Maritime vessel owners and operators are being pressured by international authorities and port state regulations to comply with regulations forcing vessel operations to be “clean”. That is, sea transport producing greatly reduced greenhouse gas emissions, reduced spread of invasive bio species through ballast water treatment and clean hulls, and reduction of overboard wastes.
All of this costs money, starting with the large capital outlays for the design, testing and building of ships of entirely new designs. In the long run over the life of a ship, much of this will be recovered by reduced annual operating and maintenance costs.
“That’s the way it is in life- you get a position or a map but not both at the same time.”
– William Least Heat Moon
Meanwhile…Along comes ESG, Environmental, Social, and Governance compliance. In the past corporations followed CSR, Corporate Social Responsibility. Make a profit but along the way be good to your employees, customers, community and the environment. While CSR sounds wonderful, ESG now has corporations having to produce the metrics that show that they are actually working toward the CSR goals and making a difference.
In the environmental area this might be showing a reduction in carbon emissions, kilowatts of energy saved, reduction in tons of waste, reduction in water usage, and progressive targets for each year. This can be done with the older standards like ISO 9001 and the newer ISO 14001-Environmental Management System (EMS), and ISO 50001-Energy Management.
What does this have to do with the marine industry? Shipping has many similar regulations that have been put in place by the International Maritime Organization (IMO) forcing the “greening” of the industry. And ESG is used as a key assessment marker for investors.
It is reported that as of early 2019 a quarter of the world’s professionally managed investment funds only invest in companies that have sound ESG credentials.
A recent article in the New Orleans newspaper noted that Nationwide Insurance just invested in a Louisiana 50 megawatt 197,000 solar panel solar farm as part of its ESG stance. This electricity will be sold to a Fortune 500 Entergy Corporation who now has around 190 megawatts of renewable energy in its portfolio including waste heat recovery, biomass, and hydro power. Entergy states that in the past two years about 25% of the electricity used in Louisiana came from carbon free sources. This is in a major oil producing state and follows up on my data on the drop in coal usage.
So, it can be many of the usual lenders that will find it in their interest and part of their new mission statement to fund new marine construction and conversions in the next decade. Working with owners and shipyards green loans can be made as part of the portfolio of loans to a company along with normal funding.
It is agreed that it is good to be green and many throw their “greenness” in front of lenders, investors and the public. But the truth is that there are no agreed to bases for measuring green.
Various sides push LNG, low sulfur fuel oil, ammonia, bio-fuels, hydrogen, methane, lithium power packs, etc., but like good sales people they accentuate the positive and eliminate the negative.

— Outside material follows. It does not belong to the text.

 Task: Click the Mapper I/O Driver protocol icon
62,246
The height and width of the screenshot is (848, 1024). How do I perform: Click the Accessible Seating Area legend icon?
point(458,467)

What are “zero emissions”? All airborne emissions? Is that just the current headliner CO2, or does that also include the collection of Green House Gas (GHG) and/or lead? Is it just air emissions or also emission into the water through hull biofouling or the exhaust from open circuit exhaust gas scrubbers? And how about the emissions on shore from the production of these fuels or battery packs and the coal or LNG power plants that charge the batteries.
But there are interested and powerful parties that are working toward developing “score cards” that will measure the ecological soundness and advantages of environmentally sound designs and practices.
The Green Shipping Project is sponsoring the Sustainable Shipping Initiative (SSI) which will define criteria for new fuel’s sustainability. They will then work with other bodies to create a form of certification.
The main bodies interested are of course the IMO which has been working on emission standards for several decades, and probably classification societies and port state authorities that will be signing off on certifications.
Another step is the recently announced rating system put forward by the International Chamber of Shipping (ICS) where every vessel under IMO regulations for emissions (greater than 5000 G.T. will receive and operational efficiency rating, much like a report card. They will each have a grade, possibly A to E, or A to G, which can be updated annually. This grade will be included in each vessels IMO specifications so that anyone, be it shipper, charterer, or prospective buyer, knows where the ship stands in efficiency.
This system has been presented to the IMO to be made into a regulation. One might expect that when ratified, vessel operators with vessels under 5000 G.T. might seek credentials as part of green marketing.
DLS Marine will be watching this and the many other design and regulatory factors that may be affecting vessel values in 2021 and forward. As if the economy in 2021 and forward is not enough to research and consider in our valuations.